Si saprà questa mattina se l’assessore abboccherà. E’ un osso duro, lui, e lo è ancor di più Di Matteo: per questo hanno deciso di indorargli la pillola offrendogli in cambio la poltrona per una sua consigliera, o la Santavenere (a sua volta defenestrata tempo fa), o per la Di Giampietro che da parecchio non aspetta altro.

Enzo Del Vecchio

In questo caso a cambiare sarebbero due pedine: la Scotolati (esterna) lascerebbe il posto alla consigliera di Diodati, Diodati lascerebbe la poltrona a Gianni Teodoro, e sempre Diodati tornerebbe a casa soddisfatto perchè una delle sue consigliere entrerebbe in giunta.
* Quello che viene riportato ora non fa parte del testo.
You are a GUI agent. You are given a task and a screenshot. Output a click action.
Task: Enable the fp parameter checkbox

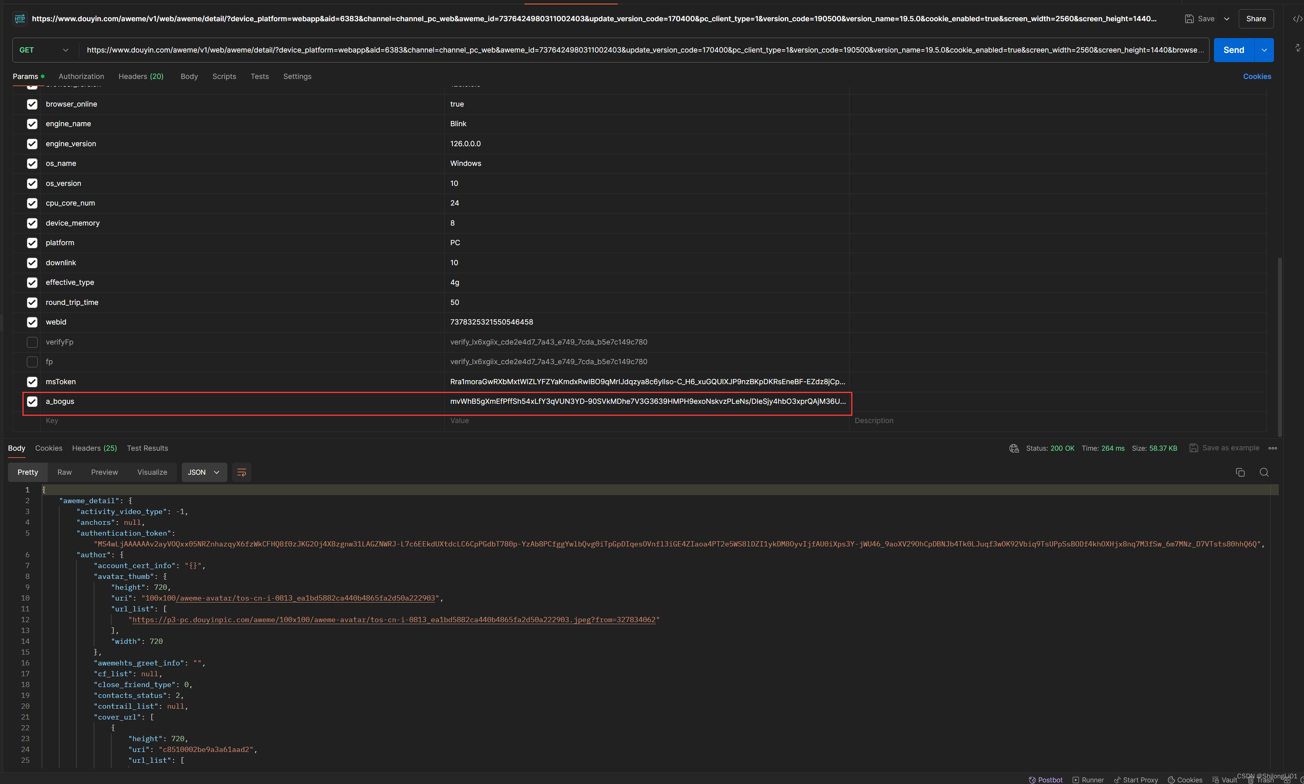click(x=32, y=362)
Certo, in questo modo, ammesso che l’assessore allo Sport abbocchi, Alessandrini prenderebbe due piccioni con una fava: accontenterebbe Teodoro e spunterebbe le armi a Diodati, che senza consiglieri, non potrebbe fare più alcuna delle battaglie minacciate se solo avessero provato a toccarlo.

Gianni Teodoro

Insomma, un quadro non proprio edificante, questo del Comune di Pescara completamente asservito alle logiche regionali. Senza contare poi che in ogni caso è in programma un’altra staffetta: lascerebbe anche Laura Di Pietro (quota Blasioli) per fare largo a una fedelissima del segretario cittadino Moreno Di Pietrantonio, e cioè Simona Di Carlo.

Simona Di Carlo

ps: della serie che tutto questo giro di poltrone risponde a una logica che non è sicuramente quella dell’efficienza e della preparazione. Ha un altro nome. Metteteglielo voi.